> AIM OF THE EXERCISE: Below is a set of records. Repeat them verbatim without the pictures.

> PROVIDED INFORMATION:

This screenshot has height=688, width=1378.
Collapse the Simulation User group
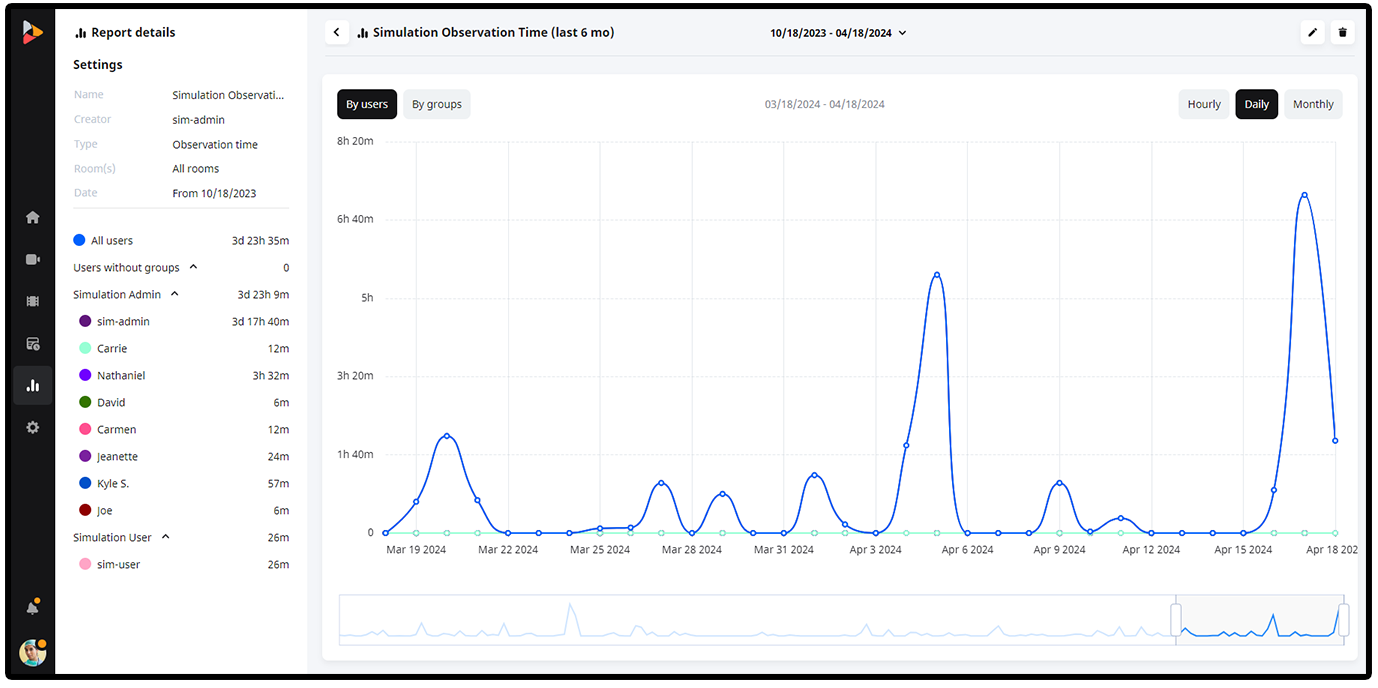166,537
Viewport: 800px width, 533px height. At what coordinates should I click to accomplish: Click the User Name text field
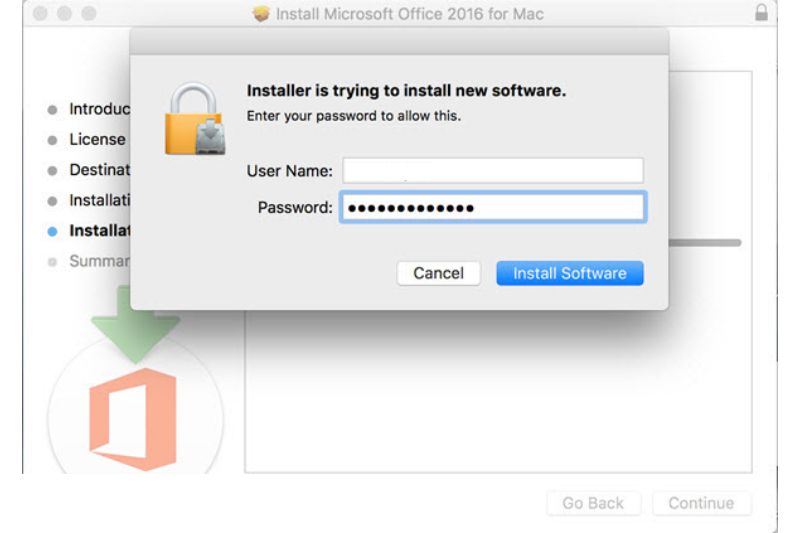tap(493, 170)
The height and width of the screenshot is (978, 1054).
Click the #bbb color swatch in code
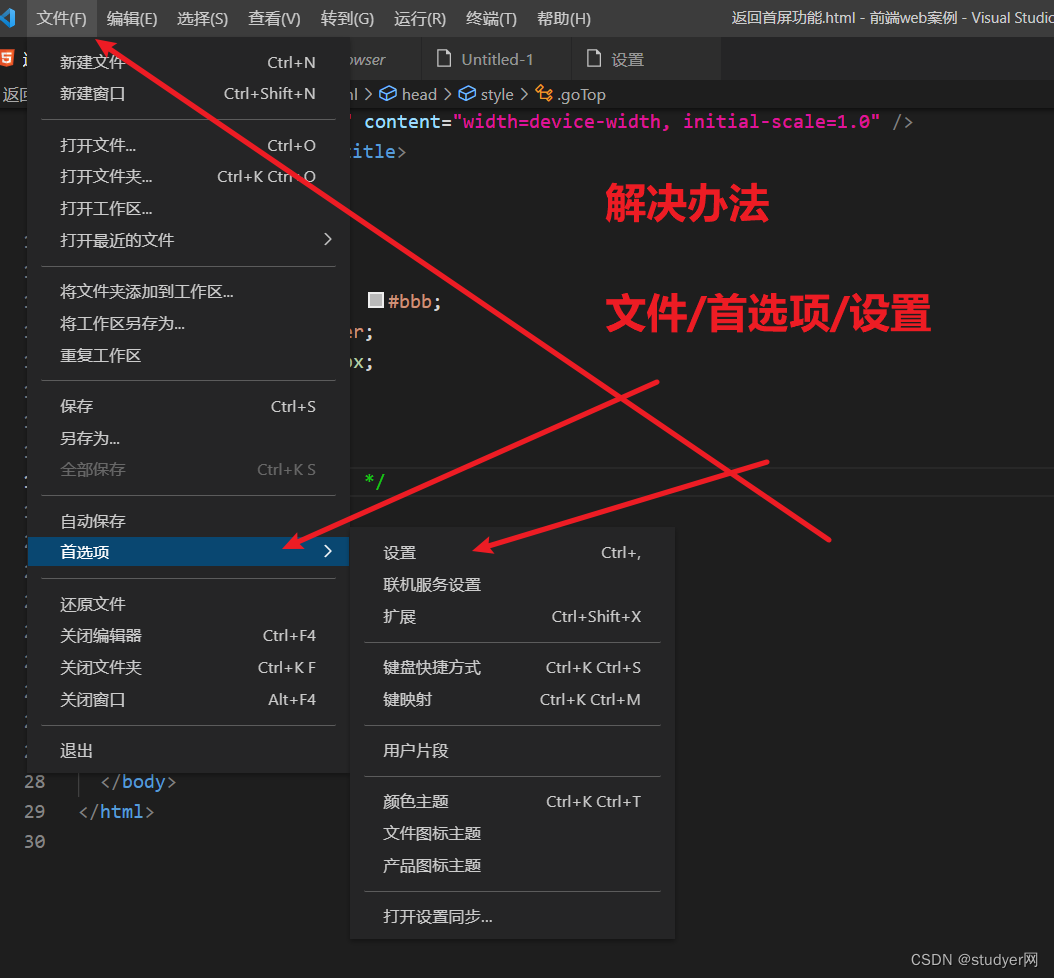376,301
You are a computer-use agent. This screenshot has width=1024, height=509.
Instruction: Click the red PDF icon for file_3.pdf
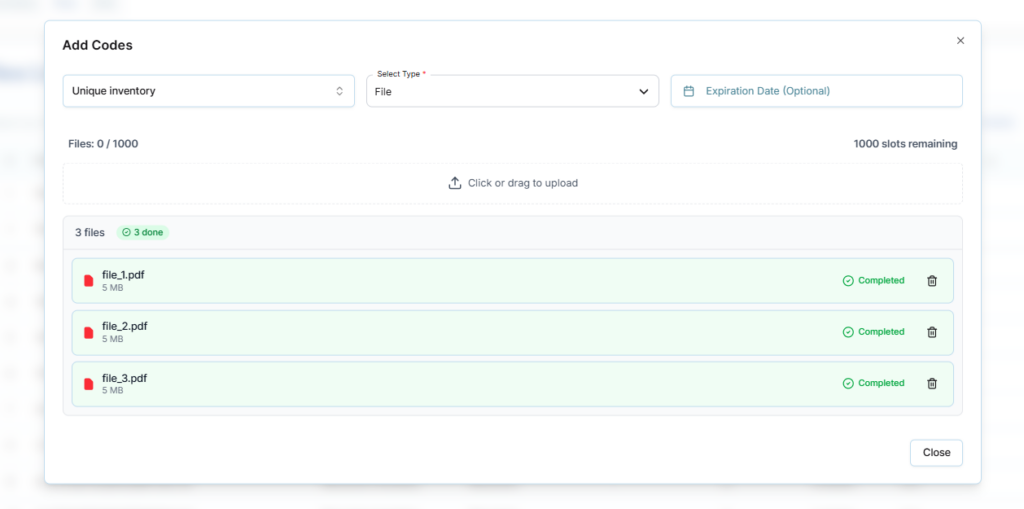pyautogui.click(x=88, y=384)
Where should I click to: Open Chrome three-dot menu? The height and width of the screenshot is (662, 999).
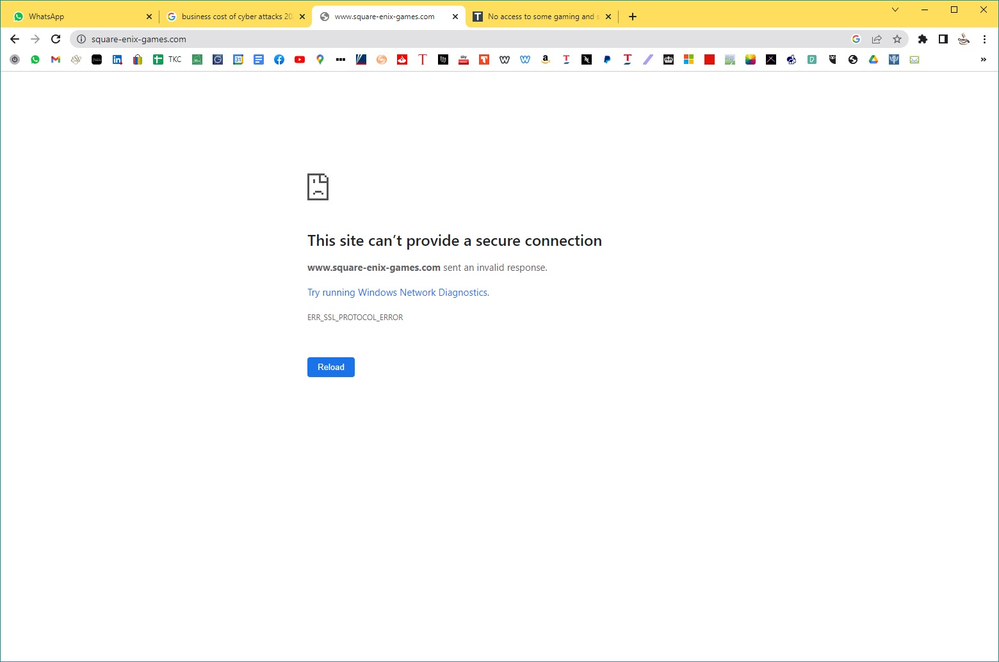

> PROBLEM SOLUTION:
This screenshot has height=688, width=1378.
Collapse the Simulation User group
166,537
Viewport: 800px width, 533px height. At what coordinates should I click to accomplish: Click the User Name text field
tap(493, 170)
The height and width of the screenshot is (978, 1054).
Click the #bbb color swatch in code
376,301
You are a computer-use agent. This screenshot has width=1024, height=509.
Instruction: Click the red PDF icon for file_3.pdf
pyautogui.click(x=88, y=384)
Where should I click to: Open Chrome three-dot menu? The height and width of the screenshot is (662, 999).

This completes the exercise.